Kunsthaus Graz – Graz (Austria)
22/09/2022 – 8/01/2023

Intorno al termine esplosivo Fake, la mostra alla Kunsthaus Graz ripercorre l’evoluzione delle interfacce tra graphic design, immagini multimediali e arte dal 1971. Con le opere di Rosemarie Trockel, Gerwald Rockenschaub e Signe Pierce, tra i tanti, riflette sia gli sconvolgimenti politici sia gli sviluppi tecnologici.  Faking the Real esplora la questione della manipolazione della realtà e svela l’evoluzione dai manifesti nei luoghi pubblici fino agli interventi nei social media. La mostra fa parte dello special show su vasta scala The Art of Enticement, che esamina 100 anni di graphic design e poster art da diverse prospettive. 

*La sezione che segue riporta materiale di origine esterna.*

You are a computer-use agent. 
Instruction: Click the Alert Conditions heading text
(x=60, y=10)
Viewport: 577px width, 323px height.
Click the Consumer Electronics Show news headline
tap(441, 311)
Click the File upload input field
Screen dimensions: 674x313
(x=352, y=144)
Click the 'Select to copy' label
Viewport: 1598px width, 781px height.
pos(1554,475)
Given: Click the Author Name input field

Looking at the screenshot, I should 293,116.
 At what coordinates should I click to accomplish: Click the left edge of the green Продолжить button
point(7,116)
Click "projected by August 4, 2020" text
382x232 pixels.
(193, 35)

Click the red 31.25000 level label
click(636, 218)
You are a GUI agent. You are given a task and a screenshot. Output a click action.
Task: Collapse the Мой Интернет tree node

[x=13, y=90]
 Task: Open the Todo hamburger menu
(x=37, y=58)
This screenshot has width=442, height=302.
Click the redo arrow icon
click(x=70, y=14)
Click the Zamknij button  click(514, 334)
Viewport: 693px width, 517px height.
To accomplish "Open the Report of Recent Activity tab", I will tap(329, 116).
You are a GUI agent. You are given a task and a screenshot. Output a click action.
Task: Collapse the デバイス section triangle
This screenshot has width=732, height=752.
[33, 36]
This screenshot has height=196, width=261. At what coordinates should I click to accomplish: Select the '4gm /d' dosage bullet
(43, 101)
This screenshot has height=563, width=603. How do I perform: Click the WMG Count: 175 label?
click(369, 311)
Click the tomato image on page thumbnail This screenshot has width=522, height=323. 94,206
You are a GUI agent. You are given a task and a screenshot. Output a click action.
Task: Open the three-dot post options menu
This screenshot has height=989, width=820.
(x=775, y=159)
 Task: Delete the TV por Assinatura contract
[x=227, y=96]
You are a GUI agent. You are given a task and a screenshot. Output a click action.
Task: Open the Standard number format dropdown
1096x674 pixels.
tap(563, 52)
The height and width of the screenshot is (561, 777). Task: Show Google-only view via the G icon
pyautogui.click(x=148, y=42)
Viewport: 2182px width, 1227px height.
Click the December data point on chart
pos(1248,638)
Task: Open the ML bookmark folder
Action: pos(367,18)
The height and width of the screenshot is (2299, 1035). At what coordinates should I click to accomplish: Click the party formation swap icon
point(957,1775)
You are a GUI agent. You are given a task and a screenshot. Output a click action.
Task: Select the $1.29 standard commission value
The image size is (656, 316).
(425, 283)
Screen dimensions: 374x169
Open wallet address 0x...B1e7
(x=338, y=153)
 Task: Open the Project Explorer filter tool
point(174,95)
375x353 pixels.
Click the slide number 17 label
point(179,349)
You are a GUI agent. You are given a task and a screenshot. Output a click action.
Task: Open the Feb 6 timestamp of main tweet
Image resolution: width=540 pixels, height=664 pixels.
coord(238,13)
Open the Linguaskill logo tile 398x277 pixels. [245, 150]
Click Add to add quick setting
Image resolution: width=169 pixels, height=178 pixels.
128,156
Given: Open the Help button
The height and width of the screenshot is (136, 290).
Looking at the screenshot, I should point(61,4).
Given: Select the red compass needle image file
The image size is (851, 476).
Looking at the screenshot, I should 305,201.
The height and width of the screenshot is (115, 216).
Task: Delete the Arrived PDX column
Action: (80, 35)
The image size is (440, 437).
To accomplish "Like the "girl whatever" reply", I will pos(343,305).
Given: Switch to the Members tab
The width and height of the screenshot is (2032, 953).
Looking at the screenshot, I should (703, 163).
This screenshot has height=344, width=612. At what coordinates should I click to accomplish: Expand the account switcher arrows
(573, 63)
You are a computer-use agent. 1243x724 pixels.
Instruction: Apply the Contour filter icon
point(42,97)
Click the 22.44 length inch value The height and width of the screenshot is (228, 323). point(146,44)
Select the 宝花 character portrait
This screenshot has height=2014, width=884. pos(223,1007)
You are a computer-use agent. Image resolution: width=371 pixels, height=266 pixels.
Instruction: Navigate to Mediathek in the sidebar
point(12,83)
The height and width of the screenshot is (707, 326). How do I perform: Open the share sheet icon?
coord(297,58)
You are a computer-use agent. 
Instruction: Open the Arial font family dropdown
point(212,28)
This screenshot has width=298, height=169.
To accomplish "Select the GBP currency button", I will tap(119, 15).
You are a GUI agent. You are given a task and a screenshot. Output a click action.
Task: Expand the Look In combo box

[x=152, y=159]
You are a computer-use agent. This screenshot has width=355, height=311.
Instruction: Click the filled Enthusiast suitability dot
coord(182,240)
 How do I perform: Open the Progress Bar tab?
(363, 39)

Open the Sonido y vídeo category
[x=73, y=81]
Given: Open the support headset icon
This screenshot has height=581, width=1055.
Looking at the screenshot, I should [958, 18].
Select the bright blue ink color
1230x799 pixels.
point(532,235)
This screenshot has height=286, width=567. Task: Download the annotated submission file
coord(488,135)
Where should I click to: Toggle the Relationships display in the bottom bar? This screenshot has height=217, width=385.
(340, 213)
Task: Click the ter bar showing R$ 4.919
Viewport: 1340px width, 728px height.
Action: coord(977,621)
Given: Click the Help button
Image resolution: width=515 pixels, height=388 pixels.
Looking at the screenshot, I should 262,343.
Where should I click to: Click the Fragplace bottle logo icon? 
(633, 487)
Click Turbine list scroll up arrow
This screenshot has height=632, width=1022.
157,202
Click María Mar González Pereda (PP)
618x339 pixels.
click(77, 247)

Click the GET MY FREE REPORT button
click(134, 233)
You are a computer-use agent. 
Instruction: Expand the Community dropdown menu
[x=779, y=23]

Soprattutto negli ultimi decenni, sia i graphic designer che gli artisti hanno utilizzato parallelamente i concetti e le idee di vendita, manipolazione e celebrazione. Si influenzano evidentemente sempre più a vicenda, non solo attraverso l’appropriazione, ma anche con convinta affermazione. Oltre alle innovazioni materiali, sono in particolare le innovazioni tecnologiche che stanno guidando non solo i commercial graphic, ma anche l’arte in ogni sua sfaccettatura. I digital layout programme creano quasi infinite possibilità per i surface design. Provenienti dal collage, i primi image editing programme hanno ispirato posizioni pionieristiche nell’arte, come John Baldessari, a creare gli smooth image montage; dagli anni ’80, hanno anche incentivato la prima generazione di digital artist, che includono Peter Kogler, Thomas Bayrle e Sylvia Eckermann, a realizzare grafiche sempre più grandi, che si espandono a livello di spazio. Posizioni molto attuali nell’arte, come Christiane Peschek e Hito Steyerl, che ha una mostra individuale nello Space01 della Kunsthaus, non solo combinano interattivamente il mondo analogico con quello digitale, ma producono anche la loro fusione inseparabile e invisibile. La questione dell’arte ‘applicata’ come qualcosa di seducente, remoto, calcolato e manipolato da una mano invisibile viene qui riproposta in un modo del tutto nuovo.

Nel contesto dello Steirischer Herbst ’22.